Aquamarine, a mesmerising gemstone known for its stunning blue hue, derives its name from two latin words - “aqua” meaning water and “marina” meaning of the sea and boasts a myriad of unique properties that set it apart in the realm of jewellery. Here's a closer look:

What are the unique properties of Aquamarine?

Captivating Colour Palette:
One of Aquamarine's hallmark features is its captivating range of blue shades, reminiscent of the clear waters of the ocean. From pale sky blue to seafoam blue-green to deep azure, this gemstone effortlessly adds a touch of elegance to any jewellery piece.

Exceptional Clarity:
Aquamarine is renowned for its exceptional clarity, often characterised by its transparency and lack of visible inclusions. Clarity enhances the gem's brilliance and it is usually best to choose an Aquamarine that is ‘eye clean’, meaning that no inclusions can be detected with the naked eye.

Durable Hardness: With a hardness rating of 7.5 to 8 on the Moh’s scale, Aquamarine is a durable gemstone suitable for everyday wear. This robustness makes it an ideal choice for engagement rings and other jewellery pieces that may be subjected to regular wear and tear.

Versatile Designs:
Aquamarine's versatility shines through in its compatibility with various jewellery designs. Whether set in classic solitaire rings, contemporary earrings, or vintage-inspired necklaces, this gem adapts effortlessly to different styles, catering to diverse tastes.

Question: What is the chemical composition that gives Aquamarine gemstone its distinctive blue colour?

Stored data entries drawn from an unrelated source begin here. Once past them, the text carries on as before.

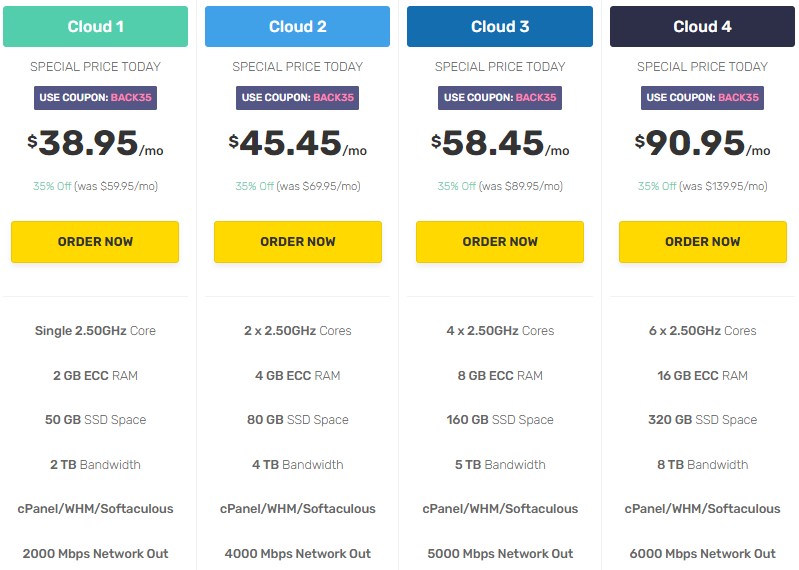Select the Cloud 3 coupon code badge
The height and width of the screenshot is (570, 799).
(x=500, y=98)
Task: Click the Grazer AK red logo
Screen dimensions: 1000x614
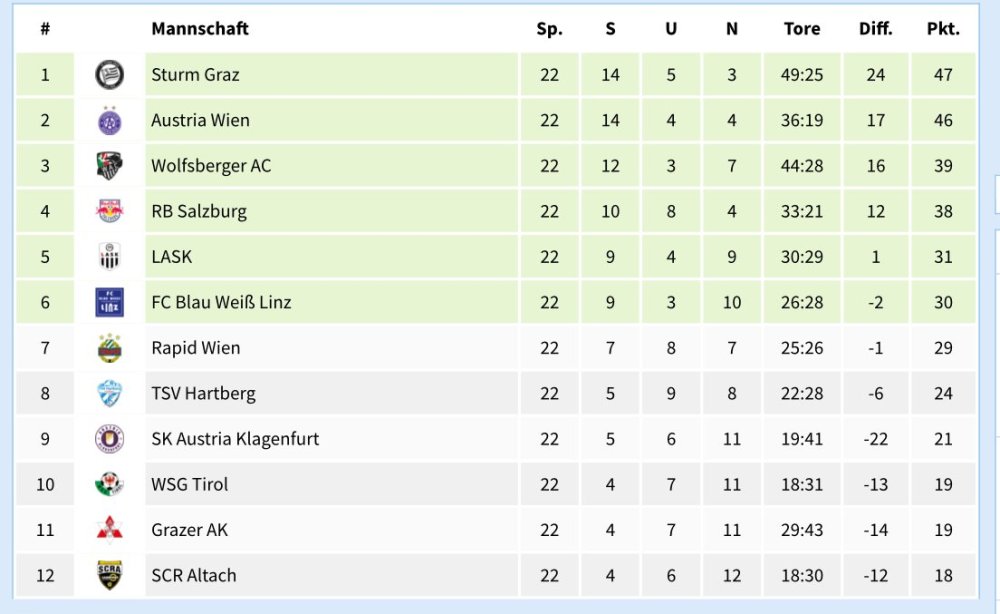Action: (109, 530)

Aquamarine, a breathtaking variety of the mineral beryl, derives its exquisite and distinctive blue hue from the presence of iron impurities of Fe2+ (ferrous iron) and Fe3+ (ferric iron) within its crystal structure.

The colouration process begins during the formation of Aquamarine crystals deep within the earth's crust. When beryl, which is composed of beryllium aluminium silicate, undergoes crystallisation under specific geological conditions, iron impurities become incorporated into the crystal lattice. The interplay between ferrous and ferric iron ions results in the stunning range of blue shades that characterise Aquamarine.

It's important to note that the intensity and tone of the blue colour can vary, influenced by factors such as the concentration of iron impurities, crystal size, and the overall clarity of the gemstone. 

These factors add to the aesthetic appeal of the Aquamarine gemstone while providing gemmologists with important insights to determine quality and value, and geological history of the specimen.

Question: How is Aquamarine gemstone graded for quality when used in jewellery?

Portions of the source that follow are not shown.